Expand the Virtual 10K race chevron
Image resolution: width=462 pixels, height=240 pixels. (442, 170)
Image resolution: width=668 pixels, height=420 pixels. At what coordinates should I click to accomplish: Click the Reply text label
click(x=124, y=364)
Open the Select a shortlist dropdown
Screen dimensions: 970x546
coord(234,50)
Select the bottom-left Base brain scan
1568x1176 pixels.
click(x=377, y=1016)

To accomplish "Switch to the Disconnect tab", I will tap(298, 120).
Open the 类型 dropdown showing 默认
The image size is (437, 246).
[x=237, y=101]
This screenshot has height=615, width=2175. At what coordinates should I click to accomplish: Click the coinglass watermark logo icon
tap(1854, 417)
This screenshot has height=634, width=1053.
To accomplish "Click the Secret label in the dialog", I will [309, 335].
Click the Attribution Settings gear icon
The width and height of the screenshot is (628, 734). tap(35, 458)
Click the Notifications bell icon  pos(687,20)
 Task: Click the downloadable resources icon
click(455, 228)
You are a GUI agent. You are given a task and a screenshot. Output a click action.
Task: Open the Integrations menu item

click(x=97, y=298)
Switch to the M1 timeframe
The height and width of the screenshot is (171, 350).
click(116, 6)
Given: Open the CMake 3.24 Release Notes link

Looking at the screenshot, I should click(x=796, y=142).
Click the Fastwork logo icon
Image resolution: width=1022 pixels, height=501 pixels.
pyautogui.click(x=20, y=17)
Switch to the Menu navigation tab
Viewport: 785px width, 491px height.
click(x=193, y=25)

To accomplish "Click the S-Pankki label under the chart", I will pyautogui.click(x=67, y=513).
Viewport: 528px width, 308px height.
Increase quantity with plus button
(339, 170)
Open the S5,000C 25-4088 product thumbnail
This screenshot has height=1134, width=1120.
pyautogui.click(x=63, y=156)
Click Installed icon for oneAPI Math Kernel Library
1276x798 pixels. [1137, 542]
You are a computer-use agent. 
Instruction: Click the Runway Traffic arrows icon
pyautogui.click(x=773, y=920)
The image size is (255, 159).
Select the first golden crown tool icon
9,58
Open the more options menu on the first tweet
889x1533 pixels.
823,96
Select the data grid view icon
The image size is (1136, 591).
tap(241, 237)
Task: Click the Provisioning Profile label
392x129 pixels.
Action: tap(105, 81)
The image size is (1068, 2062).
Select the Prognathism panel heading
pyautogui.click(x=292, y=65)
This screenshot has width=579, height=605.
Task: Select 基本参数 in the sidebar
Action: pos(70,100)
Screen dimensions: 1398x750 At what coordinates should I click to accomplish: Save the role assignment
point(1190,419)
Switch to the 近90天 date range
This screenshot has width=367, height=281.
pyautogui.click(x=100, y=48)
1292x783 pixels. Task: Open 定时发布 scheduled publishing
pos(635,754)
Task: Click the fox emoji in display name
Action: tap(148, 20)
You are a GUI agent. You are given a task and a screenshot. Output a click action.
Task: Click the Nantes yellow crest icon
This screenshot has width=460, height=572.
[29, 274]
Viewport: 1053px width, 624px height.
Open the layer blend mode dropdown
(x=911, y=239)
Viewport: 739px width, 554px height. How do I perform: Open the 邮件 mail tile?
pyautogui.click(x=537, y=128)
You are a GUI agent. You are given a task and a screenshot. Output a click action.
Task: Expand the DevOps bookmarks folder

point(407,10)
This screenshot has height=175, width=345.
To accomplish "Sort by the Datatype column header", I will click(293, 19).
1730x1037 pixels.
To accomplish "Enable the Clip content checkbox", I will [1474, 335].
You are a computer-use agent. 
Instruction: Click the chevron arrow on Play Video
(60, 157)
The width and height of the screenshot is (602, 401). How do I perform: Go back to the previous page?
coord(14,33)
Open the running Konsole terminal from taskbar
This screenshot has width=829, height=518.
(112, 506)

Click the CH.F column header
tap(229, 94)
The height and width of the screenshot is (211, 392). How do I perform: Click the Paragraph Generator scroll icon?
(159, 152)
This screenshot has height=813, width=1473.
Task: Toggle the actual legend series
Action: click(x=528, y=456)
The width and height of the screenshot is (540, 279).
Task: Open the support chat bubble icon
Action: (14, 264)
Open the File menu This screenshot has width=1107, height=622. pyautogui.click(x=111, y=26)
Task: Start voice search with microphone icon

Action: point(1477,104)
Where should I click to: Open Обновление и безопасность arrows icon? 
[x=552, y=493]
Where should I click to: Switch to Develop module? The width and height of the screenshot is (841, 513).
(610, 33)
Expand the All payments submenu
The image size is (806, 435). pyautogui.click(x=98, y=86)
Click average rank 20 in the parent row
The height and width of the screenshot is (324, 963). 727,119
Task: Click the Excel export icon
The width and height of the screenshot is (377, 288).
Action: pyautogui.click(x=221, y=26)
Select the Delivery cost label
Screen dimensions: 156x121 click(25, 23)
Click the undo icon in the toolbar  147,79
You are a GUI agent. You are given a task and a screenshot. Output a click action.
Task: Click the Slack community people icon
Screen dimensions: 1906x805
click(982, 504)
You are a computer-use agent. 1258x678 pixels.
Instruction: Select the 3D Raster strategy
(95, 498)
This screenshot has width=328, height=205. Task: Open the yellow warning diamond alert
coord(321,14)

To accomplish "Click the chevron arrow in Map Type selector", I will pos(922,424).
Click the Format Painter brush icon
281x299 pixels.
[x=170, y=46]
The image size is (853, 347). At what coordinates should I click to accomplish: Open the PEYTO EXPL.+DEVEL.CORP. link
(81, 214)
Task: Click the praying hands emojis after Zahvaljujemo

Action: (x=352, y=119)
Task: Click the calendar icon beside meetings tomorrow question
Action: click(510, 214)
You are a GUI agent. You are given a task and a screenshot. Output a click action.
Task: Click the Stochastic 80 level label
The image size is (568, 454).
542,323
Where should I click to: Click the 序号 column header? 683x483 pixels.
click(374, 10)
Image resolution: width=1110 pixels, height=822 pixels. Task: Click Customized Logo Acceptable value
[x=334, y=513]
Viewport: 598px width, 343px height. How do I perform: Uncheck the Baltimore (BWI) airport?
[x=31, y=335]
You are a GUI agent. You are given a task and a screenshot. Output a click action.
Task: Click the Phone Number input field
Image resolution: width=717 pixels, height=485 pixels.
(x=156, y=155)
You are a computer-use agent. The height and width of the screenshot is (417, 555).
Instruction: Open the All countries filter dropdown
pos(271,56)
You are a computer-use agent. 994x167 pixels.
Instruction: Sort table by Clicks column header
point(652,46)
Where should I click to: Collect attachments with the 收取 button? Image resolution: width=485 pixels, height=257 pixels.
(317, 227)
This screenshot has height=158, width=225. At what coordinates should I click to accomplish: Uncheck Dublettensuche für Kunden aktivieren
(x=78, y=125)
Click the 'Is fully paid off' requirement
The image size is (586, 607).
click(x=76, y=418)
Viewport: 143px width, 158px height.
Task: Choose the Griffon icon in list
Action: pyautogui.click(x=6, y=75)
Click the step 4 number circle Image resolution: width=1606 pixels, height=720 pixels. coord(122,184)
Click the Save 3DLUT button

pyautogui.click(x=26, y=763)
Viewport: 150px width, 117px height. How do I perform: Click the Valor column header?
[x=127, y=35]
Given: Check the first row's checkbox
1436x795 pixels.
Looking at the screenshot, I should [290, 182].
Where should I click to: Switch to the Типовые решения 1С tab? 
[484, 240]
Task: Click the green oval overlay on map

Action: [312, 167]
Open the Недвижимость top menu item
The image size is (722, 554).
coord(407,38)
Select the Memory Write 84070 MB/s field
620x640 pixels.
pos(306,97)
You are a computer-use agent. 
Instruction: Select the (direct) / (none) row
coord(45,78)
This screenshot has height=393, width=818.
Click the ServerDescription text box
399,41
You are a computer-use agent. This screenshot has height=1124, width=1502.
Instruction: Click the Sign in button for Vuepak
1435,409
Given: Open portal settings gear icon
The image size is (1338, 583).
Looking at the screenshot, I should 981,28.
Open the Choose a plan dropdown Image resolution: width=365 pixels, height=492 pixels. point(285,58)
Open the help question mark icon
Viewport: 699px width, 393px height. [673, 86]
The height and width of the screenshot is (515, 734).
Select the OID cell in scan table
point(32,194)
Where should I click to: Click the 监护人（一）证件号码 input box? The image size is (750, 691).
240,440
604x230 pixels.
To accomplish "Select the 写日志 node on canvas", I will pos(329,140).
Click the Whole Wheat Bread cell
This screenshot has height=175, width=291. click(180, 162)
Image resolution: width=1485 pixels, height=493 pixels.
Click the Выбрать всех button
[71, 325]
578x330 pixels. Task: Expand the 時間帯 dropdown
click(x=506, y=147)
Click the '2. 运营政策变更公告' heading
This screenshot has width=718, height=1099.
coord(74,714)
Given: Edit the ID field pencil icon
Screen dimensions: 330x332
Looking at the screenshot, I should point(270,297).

....................

Convert the records starting at the line containing "This screenshot has width=328, height=205." and ending at the line containing "[x=31, y=335]" into a Markdown table with the columns Row and Line, leaving out blank lines.

• _RESPONSE TO THIS TASK_:
| Row | Line |
|---|---|
| 1 | This screenshot has width=328, height=205. Task: Open the yellow warning diamond alert |
| 2 | coord(321,14) |
| 3 | To accomplish "Click the chevron arrow in Map Type selector", I will pos(922,424). |
| 4 | Click the Format Painter brush icon |
| 5 | 281x299 pixels. |
| 6 | [x=170, y=46] |
| 7 | The image size is (853, 347). At what coordinates should I click to accomplish: Open the PEYTO EXPL.+DEVEL.CORP. link |
| 8 | (81, 214) |
| 9 | Task: Click the praying hands emojis after Zahvaljujemo |
| 10 | Action: (x=352, y=119) |
| 11 | Task: Click the calendar icon beside meetings tomorrow question |
| 12 | Action: click(510, 214) |
| 13 | You are a GUI agent. You are given a task and a screenshot. Output a click action. |
| 14 | Task: Click the Stochastic 80 level label |
| 15 | The image size is (568, 454). |
| 16 | 542,323 |
| 17 | Where should I click to: Click the 序号 column header? 683x483 pixels. |
| 18 | click(374, 10) |
| 19 | Image resolution: width=1110 pixels, height=822 pixels. Task: Click Customized Logo Acceptable value |
| 20 | [x=334, y=513] |
| 21 | Viewport: 598px width, 343px height. How do I perform: Uncheck the Baltimore (BWI) airport? |
| 22 | [x=31, y=335] |